And all the work that you're doing up to that point may not be final. Technical thing. That's where you're trying to decide whether or not you can actually hit that airline reservation system, whether you can integrate the credit card processing with the Oracle database, that sort of thing. And you want to make the interface for that as ugly as you can.
You don't want to confuse the customer into thinking there's any possibility that the code you're writing now is anything but demonstrating that you can go do it. I like to say, when you're doing the demos, you want to demo the user interface on a Mac and demo the technical stuff on a PC. And if you do that, this throw-it-away thing works on its own.
When to construction. Here I'm mostly talking to the developer. Assume the project's going to continue after you're gone. This is a long project. It's got to be at least six months. And you've got to be responsible. and I have some things to say about responsibility in a bit. Overall though, the construction of a WebObjects application is no different than the rest of development. There's not much I can say about WebObjects technology-specific things as you're writing the code.
Two things, though, that are really helpful, and unfortunately I don't see enough of standardized. This idea of standardizing keywords in your comments, and I'll have an example on this. It's really helpful to come up with a list of keywords that someone can search through the code for, and that list of keywords ought to be put in your repository. You can hear that again. Document, document, document. Okay? How about that? Anybody seen that kind of comment before? Interesting thing about that.
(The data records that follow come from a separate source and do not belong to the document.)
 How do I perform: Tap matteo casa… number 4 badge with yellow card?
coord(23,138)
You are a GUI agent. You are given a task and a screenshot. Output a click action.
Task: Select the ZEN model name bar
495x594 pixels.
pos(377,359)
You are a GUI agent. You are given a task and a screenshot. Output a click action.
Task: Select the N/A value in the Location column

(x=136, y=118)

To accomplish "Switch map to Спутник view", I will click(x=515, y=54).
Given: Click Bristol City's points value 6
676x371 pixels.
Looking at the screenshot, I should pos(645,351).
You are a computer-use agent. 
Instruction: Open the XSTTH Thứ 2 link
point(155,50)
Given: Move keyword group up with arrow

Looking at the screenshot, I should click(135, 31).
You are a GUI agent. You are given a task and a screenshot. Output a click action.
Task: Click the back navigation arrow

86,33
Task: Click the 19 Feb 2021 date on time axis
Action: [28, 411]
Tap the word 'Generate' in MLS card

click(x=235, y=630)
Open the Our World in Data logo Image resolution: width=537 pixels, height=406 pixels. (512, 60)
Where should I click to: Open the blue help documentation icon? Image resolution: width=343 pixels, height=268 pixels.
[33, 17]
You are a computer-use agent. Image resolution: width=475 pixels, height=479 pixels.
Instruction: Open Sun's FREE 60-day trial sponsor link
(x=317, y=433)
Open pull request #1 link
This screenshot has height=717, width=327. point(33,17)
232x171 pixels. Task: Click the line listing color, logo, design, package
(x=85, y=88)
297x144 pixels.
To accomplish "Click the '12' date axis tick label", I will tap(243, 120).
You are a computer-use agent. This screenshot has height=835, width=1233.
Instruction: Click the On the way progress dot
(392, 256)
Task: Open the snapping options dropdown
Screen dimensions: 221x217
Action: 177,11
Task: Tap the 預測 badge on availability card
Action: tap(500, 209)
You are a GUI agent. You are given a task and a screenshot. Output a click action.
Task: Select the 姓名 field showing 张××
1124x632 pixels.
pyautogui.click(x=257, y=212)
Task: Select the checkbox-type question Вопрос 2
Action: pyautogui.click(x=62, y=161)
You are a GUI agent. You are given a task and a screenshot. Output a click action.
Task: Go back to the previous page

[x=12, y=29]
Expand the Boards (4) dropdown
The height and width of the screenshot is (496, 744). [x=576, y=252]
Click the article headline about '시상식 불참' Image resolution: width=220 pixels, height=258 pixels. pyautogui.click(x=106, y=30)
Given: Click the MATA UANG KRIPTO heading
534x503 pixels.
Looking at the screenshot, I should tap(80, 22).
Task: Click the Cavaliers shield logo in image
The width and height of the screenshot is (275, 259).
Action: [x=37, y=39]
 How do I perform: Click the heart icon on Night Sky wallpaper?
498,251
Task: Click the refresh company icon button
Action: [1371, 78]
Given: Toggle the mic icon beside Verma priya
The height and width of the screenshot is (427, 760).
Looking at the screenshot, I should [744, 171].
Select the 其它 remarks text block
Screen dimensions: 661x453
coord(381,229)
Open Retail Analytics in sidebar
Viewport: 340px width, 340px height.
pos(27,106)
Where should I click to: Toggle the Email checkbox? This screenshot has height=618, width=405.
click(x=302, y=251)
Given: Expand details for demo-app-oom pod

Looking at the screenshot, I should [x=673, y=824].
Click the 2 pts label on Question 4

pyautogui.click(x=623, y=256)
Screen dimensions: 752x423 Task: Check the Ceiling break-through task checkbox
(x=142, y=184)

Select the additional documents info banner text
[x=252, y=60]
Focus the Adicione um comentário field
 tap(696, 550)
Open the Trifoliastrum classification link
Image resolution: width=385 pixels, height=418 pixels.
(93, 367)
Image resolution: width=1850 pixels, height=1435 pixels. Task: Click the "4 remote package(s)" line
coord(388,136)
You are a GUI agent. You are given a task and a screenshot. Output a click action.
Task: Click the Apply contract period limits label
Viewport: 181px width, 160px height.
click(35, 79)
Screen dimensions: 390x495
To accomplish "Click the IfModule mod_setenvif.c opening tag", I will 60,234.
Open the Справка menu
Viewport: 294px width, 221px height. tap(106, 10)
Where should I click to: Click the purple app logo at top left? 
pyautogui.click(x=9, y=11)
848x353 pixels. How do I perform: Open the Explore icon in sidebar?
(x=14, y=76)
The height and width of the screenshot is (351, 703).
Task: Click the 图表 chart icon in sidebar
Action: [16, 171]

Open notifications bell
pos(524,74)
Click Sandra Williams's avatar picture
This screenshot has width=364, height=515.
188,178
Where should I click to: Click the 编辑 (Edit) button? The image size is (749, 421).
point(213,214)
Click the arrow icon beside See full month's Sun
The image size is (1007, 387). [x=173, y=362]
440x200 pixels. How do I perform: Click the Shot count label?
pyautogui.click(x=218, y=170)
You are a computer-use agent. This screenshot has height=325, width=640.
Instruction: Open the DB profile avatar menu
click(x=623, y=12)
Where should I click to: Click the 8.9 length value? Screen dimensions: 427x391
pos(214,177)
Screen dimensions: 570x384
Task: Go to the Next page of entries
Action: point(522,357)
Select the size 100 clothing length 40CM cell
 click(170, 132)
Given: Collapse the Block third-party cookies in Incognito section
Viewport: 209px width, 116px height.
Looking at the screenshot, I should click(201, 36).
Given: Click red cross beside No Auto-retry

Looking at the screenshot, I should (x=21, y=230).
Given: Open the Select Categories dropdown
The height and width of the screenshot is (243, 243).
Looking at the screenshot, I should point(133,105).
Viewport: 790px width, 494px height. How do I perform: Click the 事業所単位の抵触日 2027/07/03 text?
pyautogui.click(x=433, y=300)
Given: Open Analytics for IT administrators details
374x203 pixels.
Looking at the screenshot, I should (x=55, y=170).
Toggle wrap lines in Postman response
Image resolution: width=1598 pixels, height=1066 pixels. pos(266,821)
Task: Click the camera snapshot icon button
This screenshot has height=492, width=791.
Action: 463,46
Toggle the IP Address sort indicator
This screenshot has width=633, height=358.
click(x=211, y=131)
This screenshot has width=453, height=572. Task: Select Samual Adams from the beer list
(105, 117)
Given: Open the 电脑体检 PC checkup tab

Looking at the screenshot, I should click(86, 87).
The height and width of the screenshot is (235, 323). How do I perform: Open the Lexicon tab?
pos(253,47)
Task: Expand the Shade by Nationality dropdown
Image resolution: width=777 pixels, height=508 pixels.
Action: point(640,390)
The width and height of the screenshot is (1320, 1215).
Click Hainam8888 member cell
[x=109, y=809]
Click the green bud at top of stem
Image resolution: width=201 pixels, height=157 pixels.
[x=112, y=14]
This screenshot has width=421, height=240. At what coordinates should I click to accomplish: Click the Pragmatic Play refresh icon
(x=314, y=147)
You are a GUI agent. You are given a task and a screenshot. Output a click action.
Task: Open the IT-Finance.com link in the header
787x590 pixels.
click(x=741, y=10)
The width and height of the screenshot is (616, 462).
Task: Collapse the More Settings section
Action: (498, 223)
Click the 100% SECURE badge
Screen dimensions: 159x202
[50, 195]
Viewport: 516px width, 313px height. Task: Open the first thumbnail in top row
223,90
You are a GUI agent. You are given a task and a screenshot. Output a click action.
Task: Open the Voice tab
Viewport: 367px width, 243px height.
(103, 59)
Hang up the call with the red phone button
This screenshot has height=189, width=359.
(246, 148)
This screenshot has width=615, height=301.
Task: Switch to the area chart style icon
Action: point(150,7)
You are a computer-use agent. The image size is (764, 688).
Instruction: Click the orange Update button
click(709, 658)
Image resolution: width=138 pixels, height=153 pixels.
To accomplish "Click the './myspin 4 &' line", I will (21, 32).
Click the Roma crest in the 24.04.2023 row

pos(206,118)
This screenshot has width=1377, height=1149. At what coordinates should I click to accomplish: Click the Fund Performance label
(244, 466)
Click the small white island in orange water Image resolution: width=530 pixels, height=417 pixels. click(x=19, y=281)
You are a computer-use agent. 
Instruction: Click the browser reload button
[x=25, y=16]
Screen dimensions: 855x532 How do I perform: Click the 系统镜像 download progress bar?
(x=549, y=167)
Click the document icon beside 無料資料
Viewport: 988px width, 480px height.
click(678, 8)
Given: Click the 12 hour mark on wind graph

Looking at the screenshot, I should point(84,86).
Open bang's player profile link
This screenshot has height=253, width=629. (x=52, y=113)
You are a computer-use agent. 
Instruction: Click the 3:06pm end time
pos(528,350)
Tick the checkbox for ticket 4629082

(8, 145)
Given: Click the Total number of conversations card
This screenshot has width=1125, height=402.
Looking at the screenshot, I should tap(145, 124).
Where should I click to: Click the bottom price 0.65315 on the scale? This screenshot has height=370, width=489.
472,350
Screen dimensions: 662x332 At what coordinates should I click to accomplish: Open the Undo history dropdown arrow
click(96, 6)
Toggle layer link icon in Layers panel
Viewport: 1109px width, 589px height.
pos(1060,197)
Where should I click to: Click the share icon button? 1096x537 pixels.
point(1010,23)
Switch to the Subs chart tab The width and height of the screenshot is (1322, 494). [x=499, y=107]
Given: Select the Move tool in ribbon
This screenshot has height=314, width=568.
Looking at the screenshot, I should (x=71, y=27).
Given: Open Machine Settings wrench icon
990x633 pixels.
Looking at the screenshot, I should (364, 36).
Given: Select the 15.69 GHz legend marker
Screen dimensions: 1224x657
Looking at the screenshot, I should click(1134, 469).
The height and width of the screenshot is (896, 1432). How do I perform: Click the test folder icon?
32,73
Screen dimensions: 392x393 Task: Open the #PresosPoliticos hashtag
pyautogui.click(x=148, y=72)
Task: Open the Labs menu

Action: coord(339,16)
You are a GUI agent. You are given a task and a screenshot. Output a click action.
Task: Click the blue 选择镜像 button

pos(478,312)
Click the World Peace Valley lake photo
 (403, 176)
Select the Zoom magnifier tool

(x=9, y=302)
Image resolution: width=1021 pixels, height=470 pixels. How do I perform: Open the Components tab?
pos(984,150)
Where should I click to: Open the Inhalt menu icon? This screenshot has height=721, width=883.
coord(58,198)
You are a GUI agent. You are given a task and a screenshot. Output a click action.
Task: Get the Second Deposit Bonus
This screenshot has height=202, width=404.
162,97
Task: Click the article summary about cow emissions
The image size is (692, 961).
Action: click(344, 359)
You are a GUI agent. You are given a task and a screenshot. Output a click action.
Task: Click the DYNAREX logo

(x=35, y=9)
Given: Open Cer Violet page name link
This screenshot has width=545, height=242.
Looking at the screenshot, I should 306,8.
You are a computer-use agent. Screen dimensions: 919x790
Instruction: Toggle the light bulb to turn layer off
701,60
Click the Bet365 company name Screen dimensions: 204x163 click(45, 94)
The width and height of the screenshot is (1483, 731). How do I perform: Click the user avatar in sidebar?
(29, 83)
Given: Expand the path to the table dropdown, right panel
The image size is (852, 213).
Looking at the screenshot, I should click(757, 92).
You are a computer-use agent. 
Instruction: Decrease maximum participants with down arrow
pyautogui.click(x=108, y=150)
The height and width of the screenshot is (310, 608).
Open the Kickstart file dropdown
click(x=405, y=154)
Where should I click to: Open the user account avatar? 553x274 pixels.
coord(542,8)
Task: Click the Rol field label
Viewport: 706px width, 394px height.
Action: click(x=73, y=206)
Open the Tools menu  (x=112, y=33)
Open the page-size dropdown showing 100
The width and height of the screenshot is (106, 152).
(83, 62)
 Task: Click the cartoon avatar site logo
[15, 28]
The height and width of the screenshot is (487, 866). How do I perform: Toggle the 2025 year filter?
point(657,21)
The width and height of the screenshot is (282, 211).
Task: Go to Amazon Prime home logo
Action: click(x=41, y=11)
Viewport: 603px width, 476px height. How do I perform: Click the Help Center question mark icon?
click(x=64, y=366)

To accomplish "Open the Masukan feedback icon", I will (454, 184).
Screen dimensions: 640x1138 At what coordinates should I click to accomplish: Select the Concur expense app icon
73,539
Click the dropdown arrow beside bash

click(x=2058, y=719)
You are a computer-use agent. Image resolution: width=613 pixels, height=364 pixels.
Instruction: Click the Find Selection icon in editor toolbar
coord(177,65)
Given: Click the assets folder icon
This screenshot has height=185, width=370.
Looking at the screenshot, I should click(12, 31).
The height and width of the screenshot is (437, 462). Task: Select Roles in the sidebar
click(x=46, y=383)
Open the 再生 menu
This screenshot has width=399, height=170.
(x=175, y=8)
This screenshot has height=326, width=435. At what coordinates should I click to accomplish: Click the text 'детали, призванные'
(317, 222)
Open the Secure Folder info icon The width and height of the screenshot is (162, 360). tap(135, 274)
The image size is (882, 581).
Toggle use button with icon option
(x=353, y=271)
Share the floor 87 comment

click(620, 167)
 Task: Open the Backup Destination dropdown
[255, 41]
The first, the first instance, that's actually two comments. I mean, separated by an indefinite amount of time. And the first, the first comment there I sort of made up, although I've got, I've seen something close to it. The frightening thing, the second comment I lifted verbatim from an app that's in production. All I did was change the three initials there at the end to my own, which may not have been all that necessary because when I asked around, nobody could tell me who that was.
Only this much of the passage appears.